Abstract

Yield is one of the most important measures of manufacturing performance in the semiconductor industry, and equipment condition plays a critical role in determining yield. Researchers and practitioners alike have traditionally treated the problems of equipment maintenance scheduling and production dispatching independently, ignoring how equipment condition may affect different product types or families in different ways. This paper addresses the problem of how to schedule maintenance and production for a multiple-product, multiple-stage production system. The problem is based on the situation found in semiconductor wafer fabrication where the equipment condition deteriorates over time, and this condition affects the yield of the production process.
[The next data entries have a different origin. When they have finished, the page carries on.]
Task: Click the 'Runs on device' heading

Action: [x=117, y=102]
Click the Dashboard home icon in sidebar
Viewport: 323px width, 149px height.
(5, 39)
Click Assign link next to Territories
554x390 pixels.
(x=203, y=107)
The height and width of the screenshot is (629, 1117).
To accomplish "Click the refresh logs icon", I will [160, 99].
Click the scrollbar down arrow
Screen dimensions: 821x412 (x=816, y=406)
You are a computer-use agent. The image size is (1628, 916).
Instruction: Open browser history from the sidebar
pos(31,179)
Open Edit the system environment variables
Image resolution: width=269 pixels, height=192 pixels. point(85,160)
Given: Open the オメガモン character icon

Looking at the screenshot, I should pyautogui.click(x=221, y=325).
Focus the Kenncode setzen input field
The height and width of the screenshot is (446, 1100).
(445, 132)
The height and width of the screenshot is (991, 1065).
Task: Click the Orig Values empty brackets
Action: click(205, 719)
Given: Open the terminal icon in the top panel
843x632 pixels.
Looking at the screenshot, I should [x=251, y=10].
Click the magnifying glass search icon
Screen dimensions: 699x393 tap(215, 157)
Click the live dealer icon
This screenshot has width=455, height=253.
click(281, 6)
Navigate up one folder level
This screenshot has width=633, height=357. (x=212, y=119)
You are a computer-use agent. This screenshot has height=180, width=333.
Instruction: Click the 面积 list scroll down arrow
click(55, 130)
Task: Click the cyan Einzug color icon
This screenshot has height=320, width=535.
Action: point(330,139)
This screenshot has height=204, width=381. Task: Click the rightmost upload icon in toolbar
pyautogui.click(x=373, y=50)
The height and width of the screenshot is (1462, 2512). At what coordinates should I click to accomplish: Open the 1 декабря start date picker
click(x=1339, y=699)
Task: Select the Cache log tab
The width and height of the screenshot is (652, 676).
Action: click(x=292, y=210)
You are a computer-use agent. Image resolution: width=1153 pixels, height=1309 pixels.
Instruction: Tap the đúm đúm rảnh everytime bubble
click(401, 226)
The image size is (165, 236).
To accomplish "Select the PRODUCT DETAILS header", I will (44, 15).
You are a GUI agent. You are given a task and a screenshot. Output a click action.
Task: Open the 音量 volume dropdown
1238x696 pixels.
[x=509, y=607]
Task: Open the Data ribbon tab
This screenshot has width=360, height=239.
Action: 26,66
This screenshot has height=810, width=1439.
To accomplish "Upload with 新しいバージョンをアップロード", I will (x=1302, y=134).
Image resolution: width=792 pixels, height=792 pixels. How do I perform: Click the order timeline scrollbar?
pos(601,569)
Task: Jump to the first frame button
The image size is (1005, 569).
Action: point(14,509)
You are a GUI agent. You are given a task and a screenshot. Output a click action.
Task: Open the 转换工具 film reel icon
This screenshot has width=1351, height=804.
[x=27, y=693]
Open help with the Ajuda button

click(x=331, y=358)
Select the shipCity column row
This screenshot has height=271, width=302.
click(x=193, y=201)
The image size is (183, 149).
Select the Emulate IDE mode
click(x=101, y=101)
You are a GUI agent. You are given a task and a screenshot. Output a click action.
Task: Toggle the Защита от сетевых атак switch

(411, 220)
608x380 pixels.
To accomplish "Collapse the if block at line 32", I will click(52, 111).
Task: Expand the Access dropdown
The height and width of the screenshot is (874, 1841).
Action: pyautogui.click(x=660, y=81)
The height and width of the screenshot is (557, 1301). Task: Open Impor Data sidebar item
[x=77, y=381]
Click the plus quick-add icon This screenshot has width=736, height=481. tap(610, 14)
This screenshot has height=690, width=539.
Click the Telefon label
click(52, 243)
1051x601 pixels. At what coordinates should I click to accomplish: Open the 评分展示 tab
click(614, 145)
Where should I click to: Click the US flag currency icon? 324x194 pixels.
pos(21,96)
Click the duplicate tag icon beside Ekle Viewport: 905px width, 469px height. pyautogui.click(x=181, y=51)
We extend a recently developed Markov decision process model of a single-stage system to account for the fact that semiconductor wafers have multiple layers and thus make repeated visits to each workstation. We then propose a methodology by which the single-stage results can be applied in a multi-stage system. Using a simulation model of a four-station wafer fab, we test the policies generated by the model against a variety of other maintenance and dispatching policy combinations. The results indicate that our method provides substantial improvements over traditional methods and performs better as the diversity of the product set increases. In the scenarios examined, the reward earned using the policies from the combined production and maintenance scheduling method was an average of more than 70% higher than the reward earned using other policy combinations such as a fixed-state maintenance policy and a first-come, first-serve dispatching policy.